The hair salons/shops of Lewisham. Part 2

I hope these next images are large enough to show the detail of the shop windows. They display everything from hair straighteners to wigs, from different shampoos, conditioners and natural oils to silk scarves. Also those multi-coloured nets that I see hanging up outside every Afro-European hair shop, what are they used for?



As a white woman who shampoos and blow dries my hair twice a week and ties it up in a ponytail, many of the products in the Afro-European hair shops remain a complete mystery to me. In the documentary film Good Hair, Chris Rock examines the amount of time, money and effort spent by black women on styling their hair; that is spent trying to get 'good hair': straight, European-style hair.
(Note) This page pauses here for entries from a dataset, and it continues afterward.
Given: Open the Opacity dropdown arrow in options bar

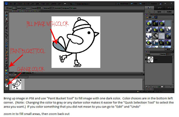Looking at the screenshot, I should pos(42,8).
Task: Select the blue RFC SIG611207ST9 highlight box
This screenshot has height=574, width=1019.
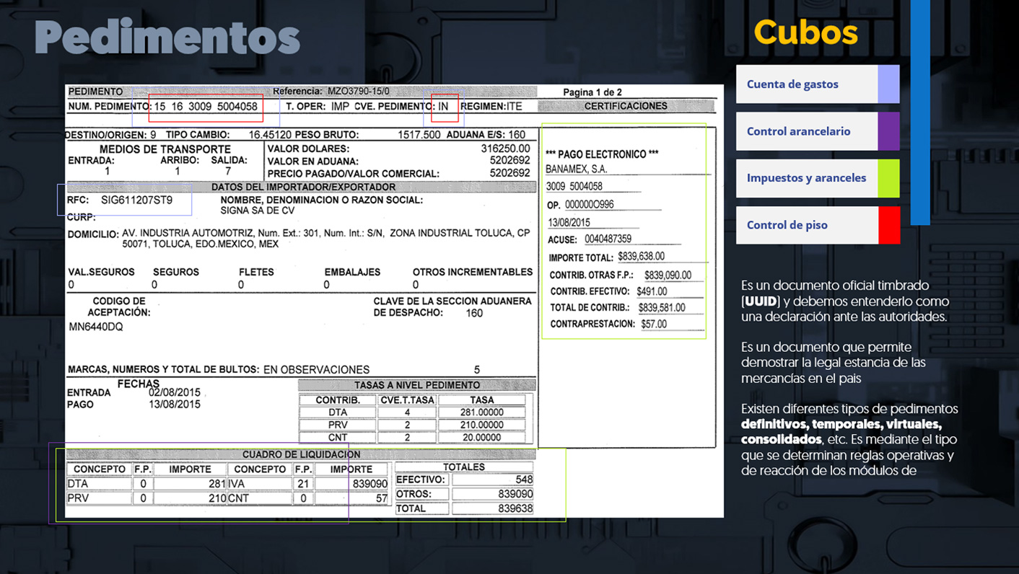Action: tap(124, 201)
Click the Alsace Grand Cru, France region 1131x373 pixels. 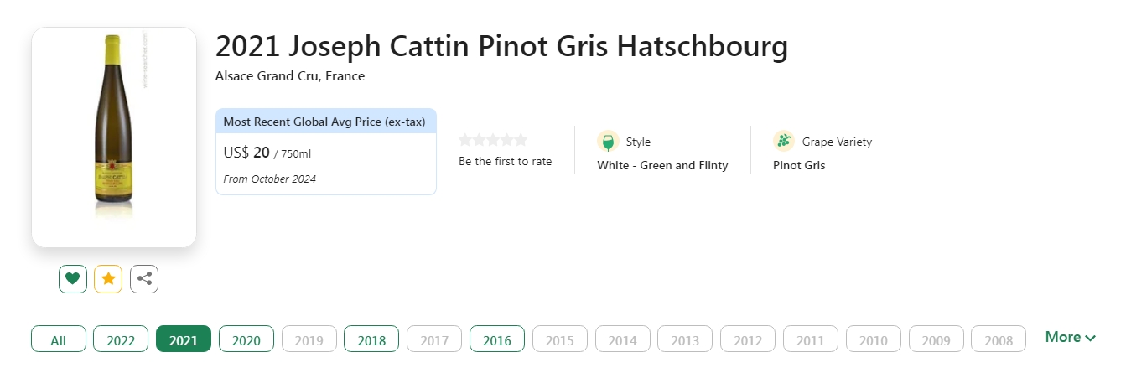pyautogui.click(x=290, y=76)
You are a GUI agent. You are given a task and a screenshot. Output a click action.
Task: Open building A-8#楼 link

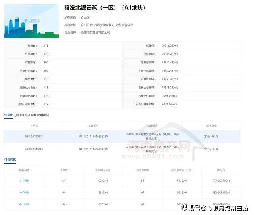coord(25,192)
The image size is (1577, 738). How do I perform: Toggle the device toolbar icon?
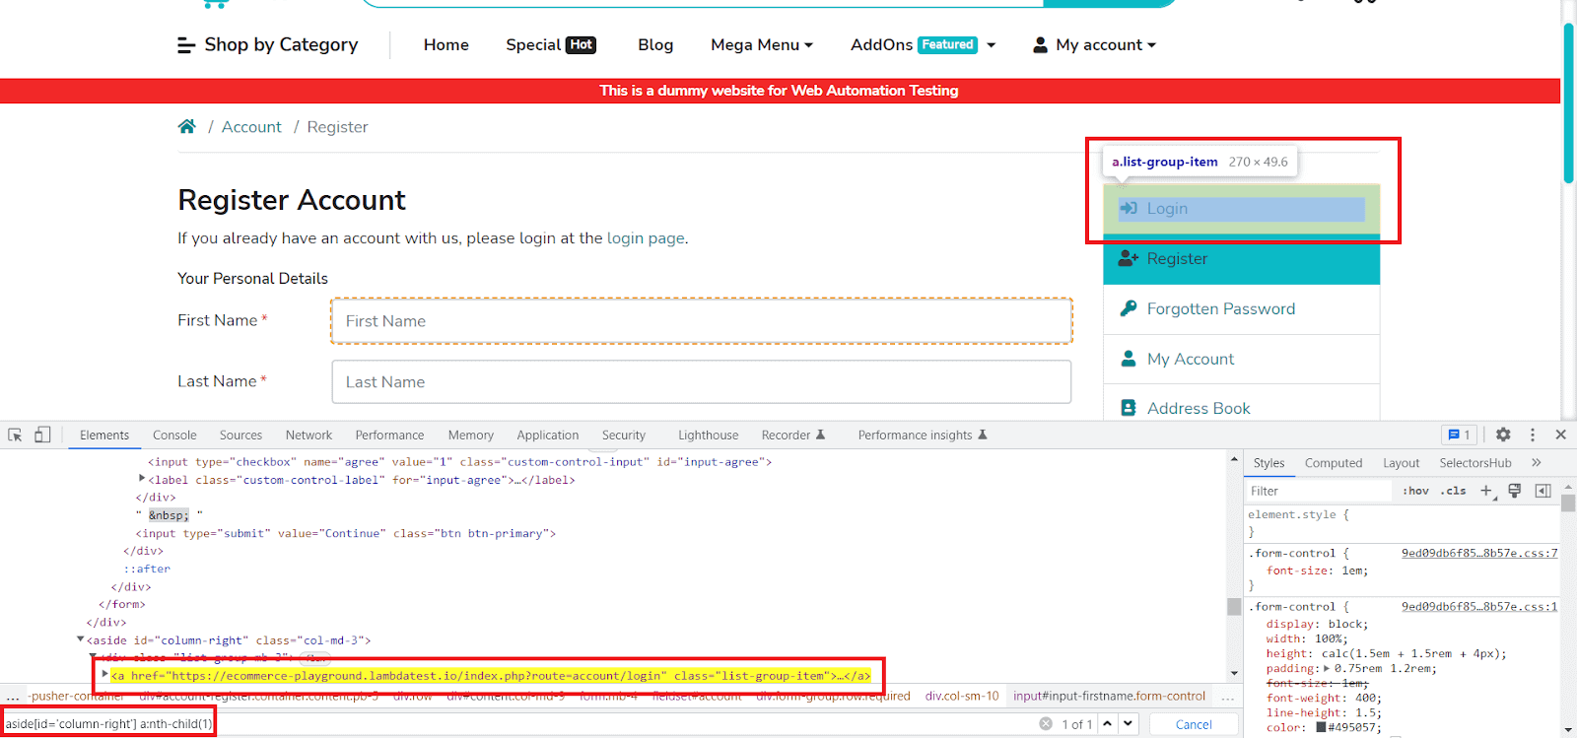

The very idea that there is 'good hair' (and, thus, by definition 'bad hair') underlines Eurocentric ideals of beauty: straight blond hair and blue eyes (in Toni Morrison's 1990 novel The Bluest Eye, Pecola wishes for blue eyes to overcome her blackness and to become beautiful). However notions of beauty are not monolithic, they are socially constructed, socially defined and hold political power.

Thinking about hair and beauty products and practices is one way to consider how the material fabric of the urban landscape and the bodies that occupy it are marked by the inheritance of imperialism. The products available in these shops serve as a reminder not only of London's everyday diversity but also of Britain's imperialist history, its racist discourse and its power relations which are, in turn, inscribed onto (certain) bodies and woven into their hair.

Tuesday 1 July 2014

A Sign of Regeneration?

About a week ago I noticed that my local caff had a new shop sign. I was taken aback by the nagging sadness I felt at the replacement of a sign that triggers memories of hungover fried breakfasts with friends, of what my boyfriend claims (and I dispute in an ongoing discussion) is the best pie and mash and liquor in south east London and of hasty lunch hour sandwiches with work colleagues.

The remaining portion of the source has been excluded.